Passage -
..............................

# I made a bed!



## krissy (Mar 3, 2005)

I've never made something like this before I'm really happy with it  It was an old basket and I think it was originally suppose to be a dog bed basket... im not sure. But I put some fabric and some cushion in it so it will be nice & comfy for my furtur chi this summer! :wink: :toothy10:


----------



## Gadget's Mom (Jan 14, 2005)

I like it... good job... looks like your future furbaby will be nice and comfy in it...


----------



## xx-nathalie-xx (Jan 10, 2005)

waauw krissy that's really nice, i like it a lot!!

kisses nat


----------



## sullysmum (Mar 6, 2004)

Very well done.


----------



## KB (Apr 13, 2004)

cute  throw some blankies or old pillow cases they love to snuggle despite the warm temps!!!


----------



## Rachael Polachek (Feb 19, 2005)

Wow, I'm impressed! Great job. :cheers:


----------



## OzzyAndLilysMom (Mar 9, 2004)

awww well done - but trust me they will naw on the wicker work when they are teething lol - this is from experience - but well done


----------



## krissy (Mar 3, 2005)

ozzysmom said:


> awww well done - but trust me they will naw on the wicker work when they are teething lol - this is from experience - but well done


lol, thanks for the heads up  And thank you all for the wonderful compliments!!


----------



## blossom (Mar 8, 2005)

Hey, nice bed, krissy! Way to go! :thumbleft:


----------



## karis (Oct 2, 2004)

Great job!!!! I'm sure your chi will love it!


----------



## carachi (Mar 20, 2005)

It looks so comfy, I wanna sleep in it! n.n


----------



## Mia's Mom (Jan 25, 2005)

That is great!!! Don't you just love making things for your Chi Babies!!! I know buying it is nice, but making it is so cool!! IT looks Great!


----------



## krissy (Mar 3, 2005)

lol thanks everybody!! and yep, making stuff is much funner then buying! :wink:


----------



## janiebabes (Mar 30, 2004)

wonderful job!


----------



## Gadget's Mom (Jan 14, 2005)

I love making things for Gadget specially when he likes it... He really liked his rope bones we made him last night... 

I haven't made a bed but I have made a carseat for him.... Now I want to make him more clothes...


----------

..............................

Available data -
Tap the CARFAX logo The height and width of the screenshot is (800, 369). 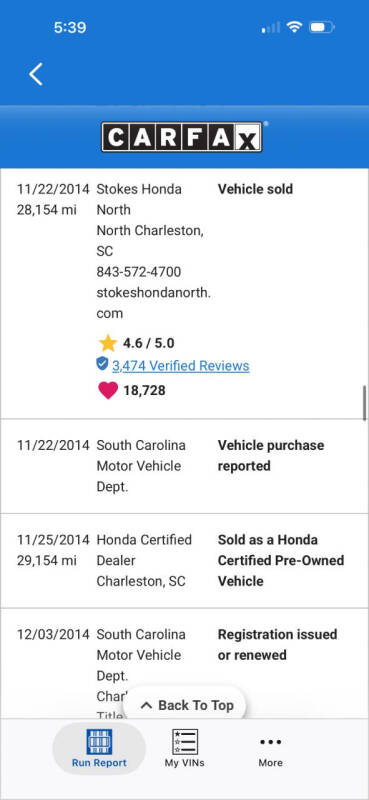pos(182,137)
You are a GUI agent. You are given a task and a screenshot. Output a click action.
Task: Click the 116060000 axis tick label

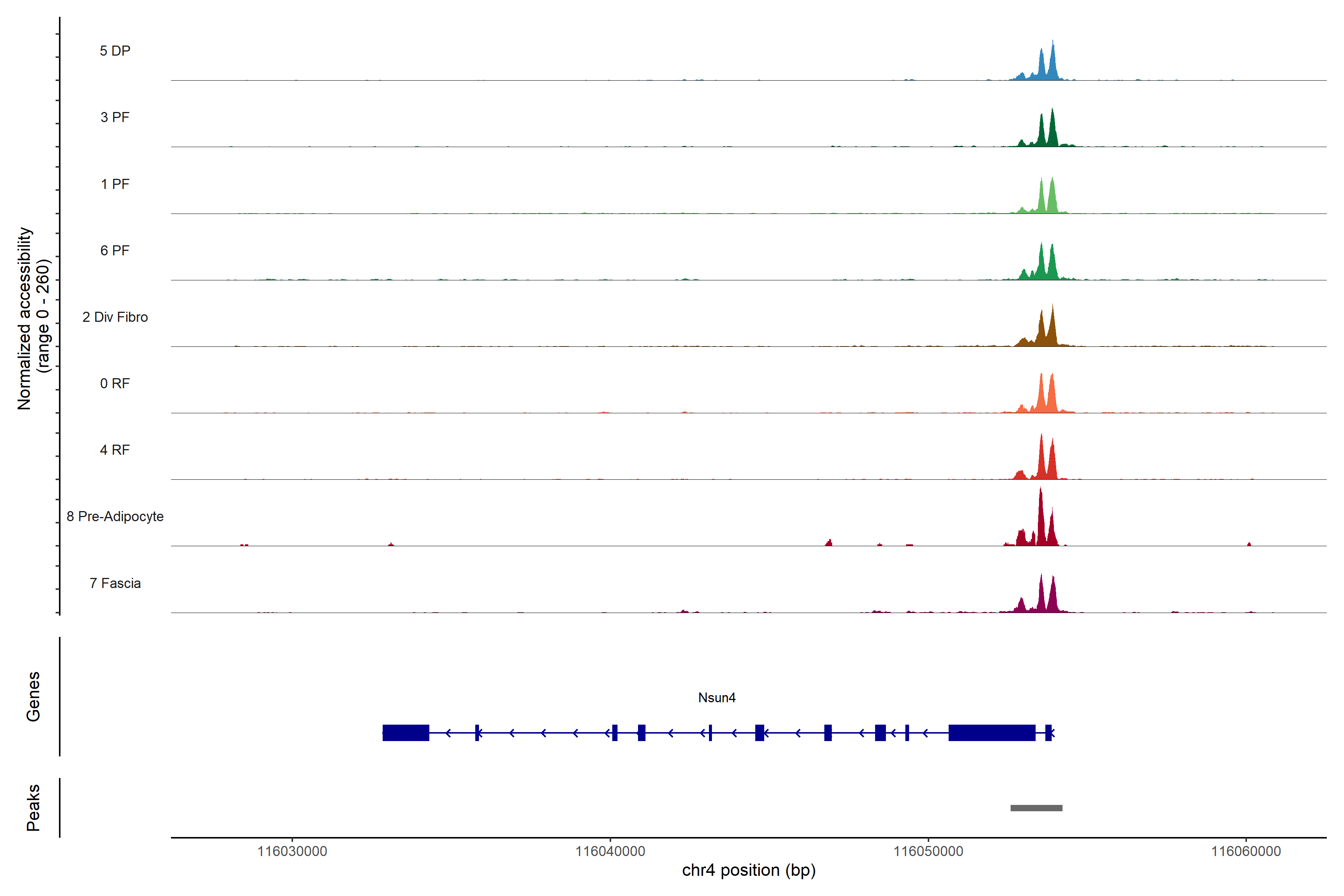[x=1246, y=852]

..............................

Written exercise -
Reproduce the part of the dog bed thread starting with "## sullysmum (Mar" and going on through "the warm temps!!!". The data has nothing to do with the thread.

Written reply -
## sullysmum (Mar 6, 2004)

Very well done.


----------



## KB (Apr 13, 2004)

cute  throw some blankies or old pillow cases they love to snuggle despite the warm temps!!!